WHAT THE TASK ASKS
In the entries below, find the line containing "Task: Click the 58.42 average score cell" and the line containing "Instruction: Open the Mevduat/Yatırım". Copy those two lines and everything between them exactly, without the pictures.

--- DATASET RECORDS Enclosed Below ---

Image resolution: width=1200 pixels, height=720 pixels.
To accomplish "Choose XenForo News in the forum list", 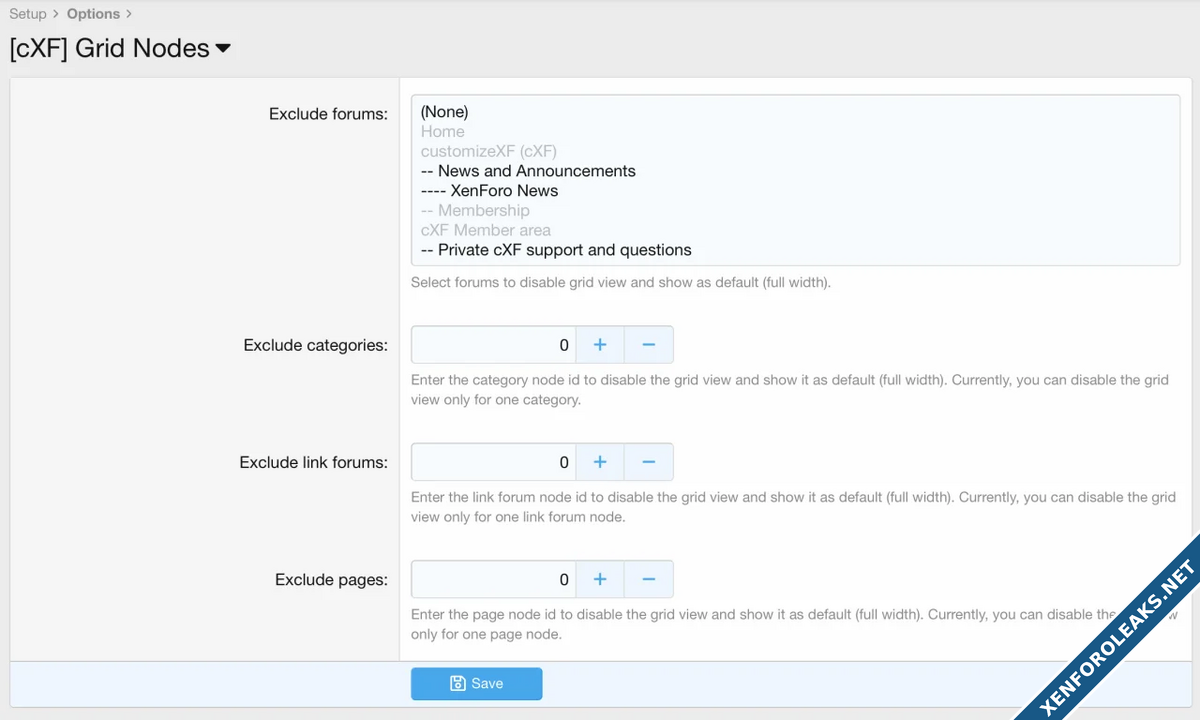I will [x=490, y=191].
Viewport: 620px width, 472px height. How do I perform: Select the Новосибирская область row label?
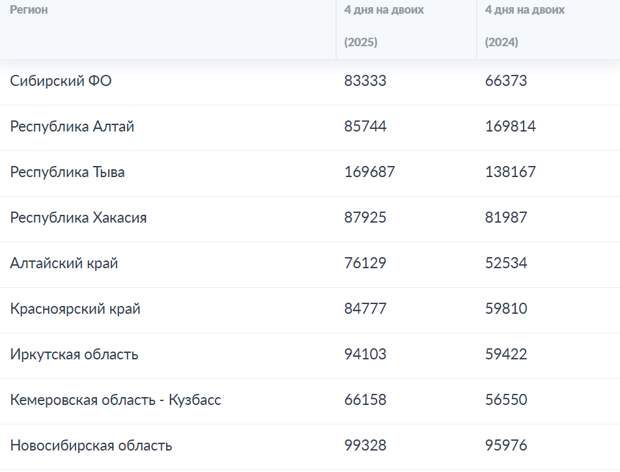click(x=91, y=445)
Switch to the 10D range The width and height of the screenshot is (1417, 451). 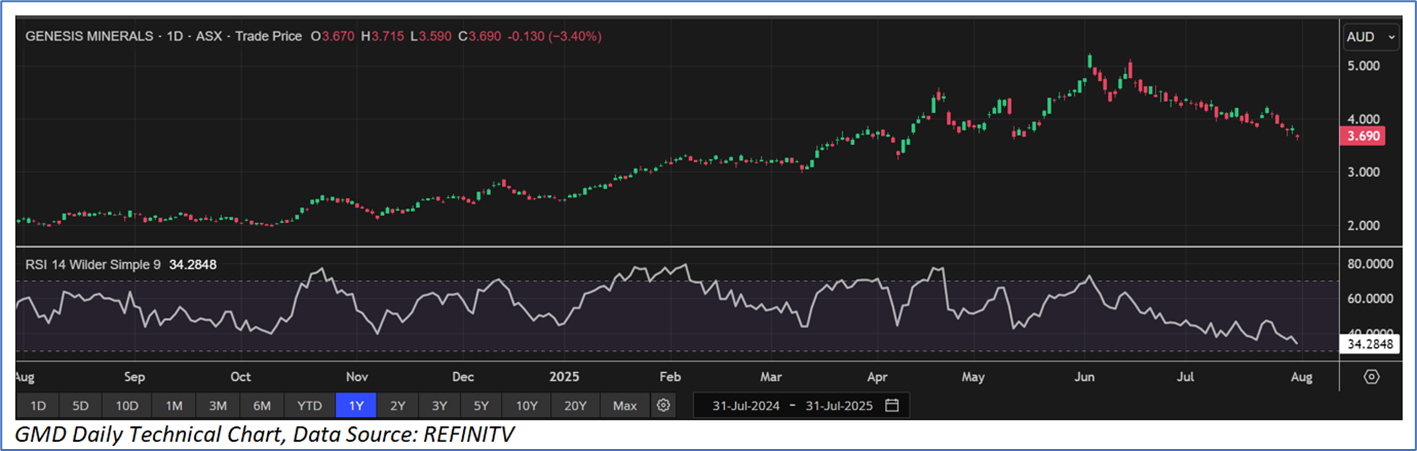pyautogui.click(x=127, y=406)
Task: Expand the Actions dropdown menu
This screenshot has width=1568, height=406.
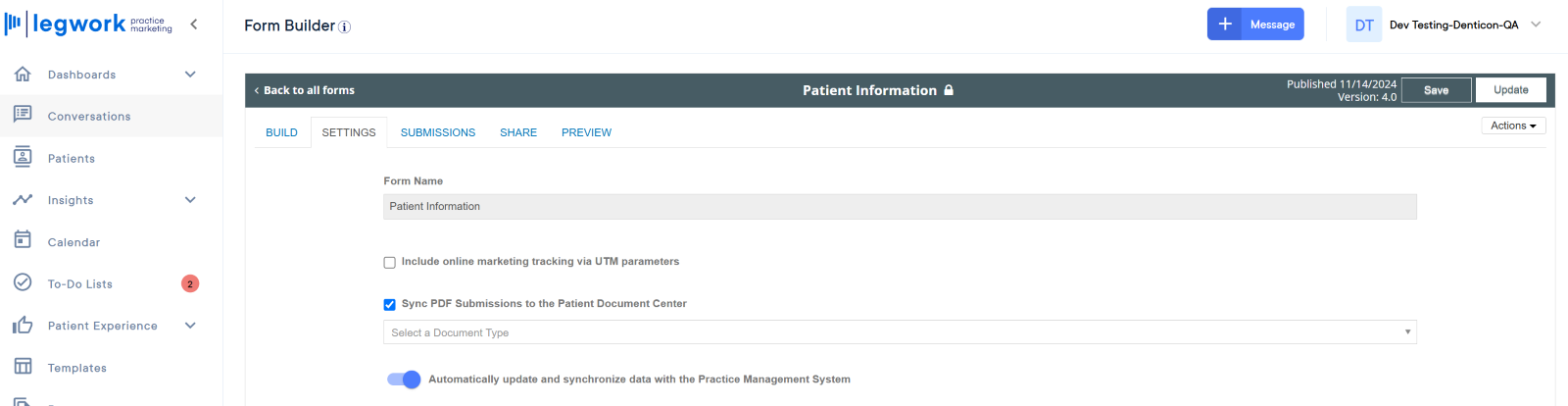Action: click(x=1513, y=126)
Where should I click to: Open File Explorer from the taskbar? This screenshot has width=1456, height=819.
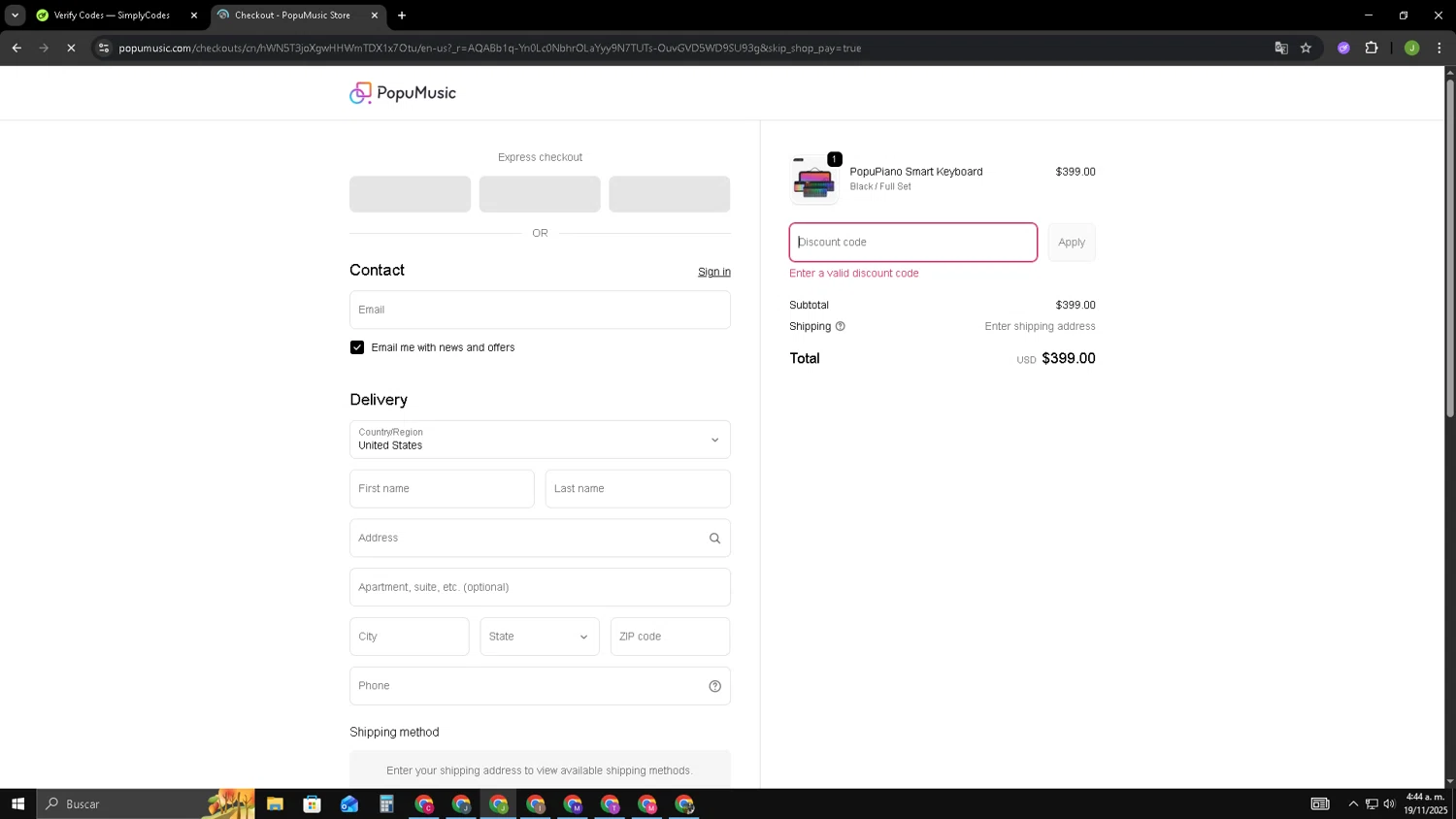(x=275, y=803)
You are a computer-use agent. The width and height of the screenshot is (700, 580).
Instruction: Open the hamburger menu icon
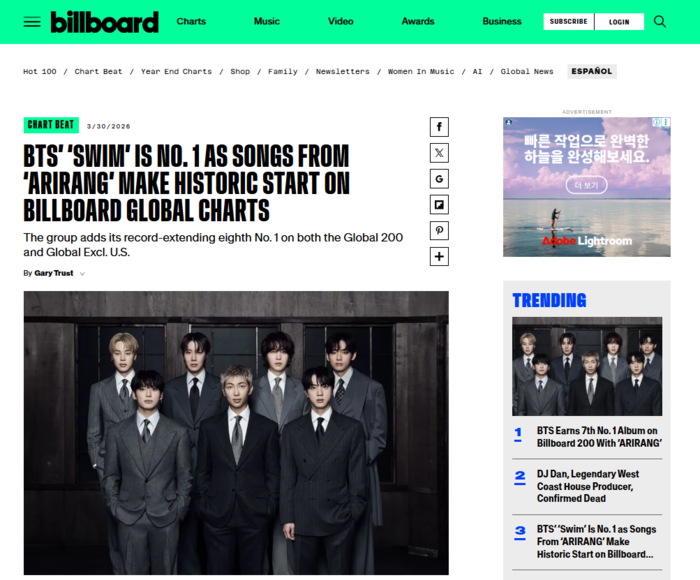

--- End of Enclosed DATASET RECORDS ---
--- DATASET RECORDS Enclosed Below ---

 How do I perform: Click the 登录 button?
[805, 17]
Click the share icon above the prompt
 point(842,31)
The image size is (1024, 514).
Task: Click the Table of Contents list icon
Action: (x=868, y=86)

--- End of Enclosed DATASET RECORDS ---
--- DATASET RECORDS Enclosed Below ---

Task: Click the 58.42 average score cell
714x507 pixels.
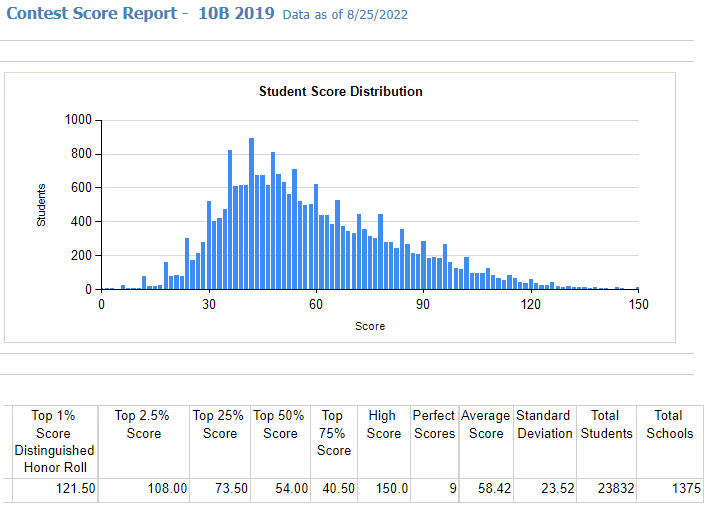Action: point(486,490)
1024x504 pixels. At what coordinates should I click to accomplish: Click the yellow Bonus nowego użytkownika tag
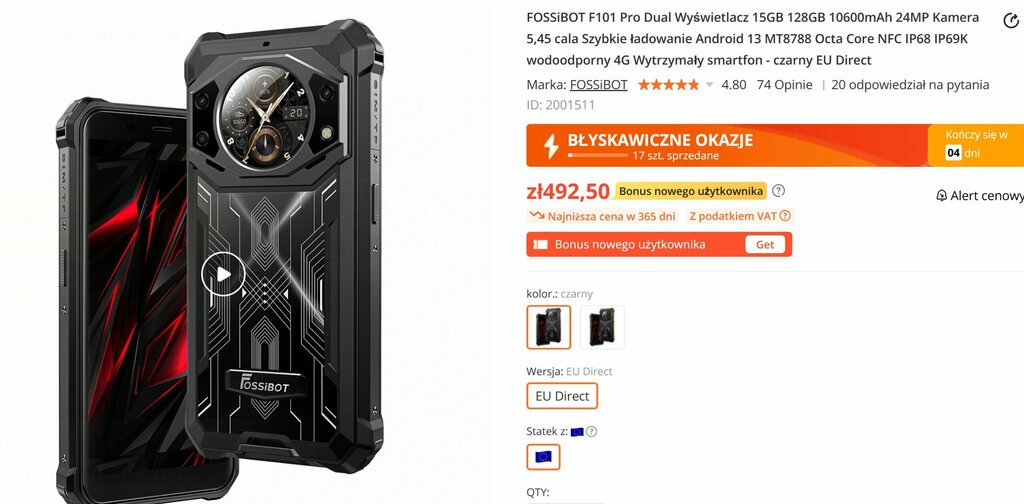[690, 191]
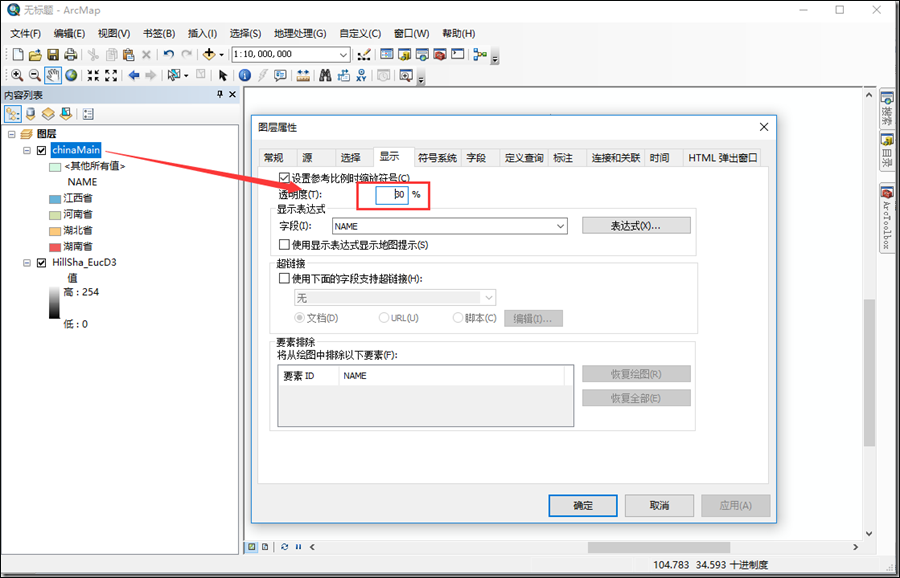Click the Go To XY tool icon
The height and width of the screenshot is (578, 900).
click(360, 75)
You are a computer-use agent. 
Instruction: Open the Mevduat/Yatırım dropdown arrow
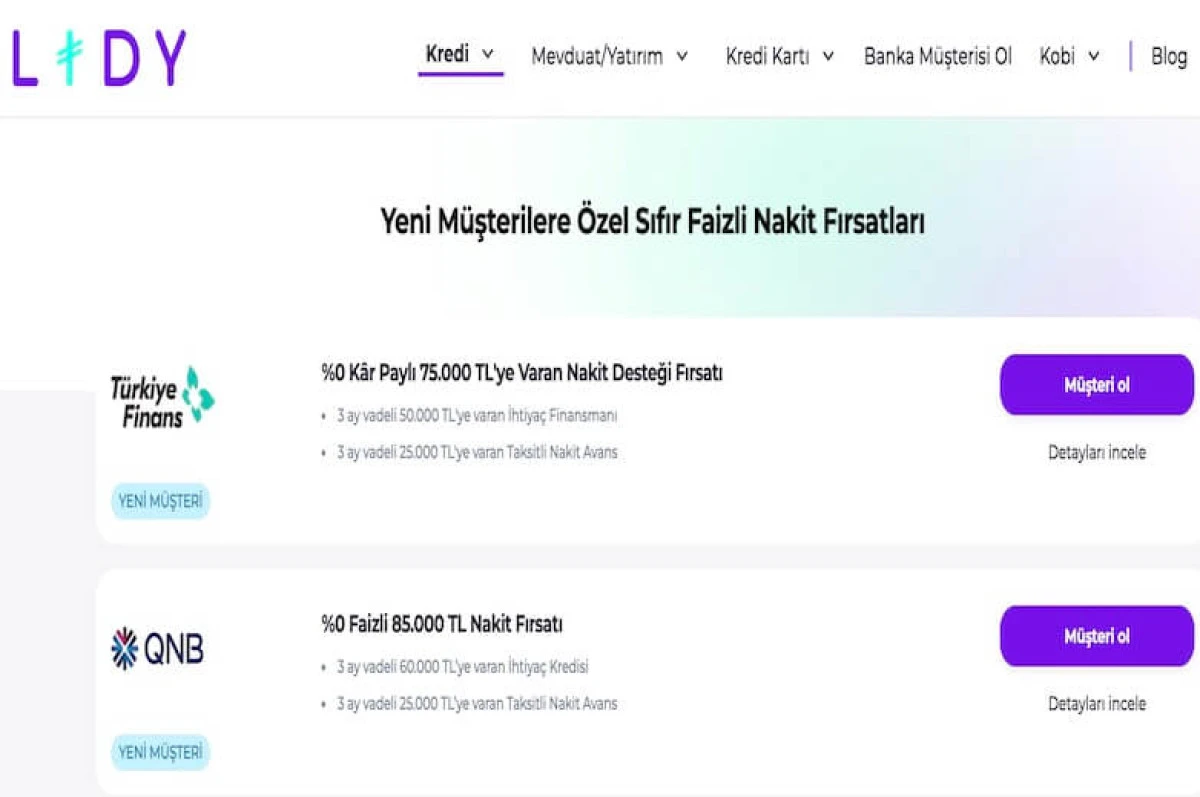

--- End of Enclosed DATASET RECORDS ---

EXERCISE RESULT
Task: Click the 58.42 average score cell
714x507 pixels.
Action: point(486,490)
1024x504 pixels. At what coordinates should I click to accomplish: Click the yellow Bonus nowego użytkownika tag
[690, 191]
Click the Go To XY tool icon
The height and width of the screenshot is (578, 900).
click(360, 75)
You are a computer-use agent. 
Instruction: Open the Mevduat/Yatırım dropdown arrow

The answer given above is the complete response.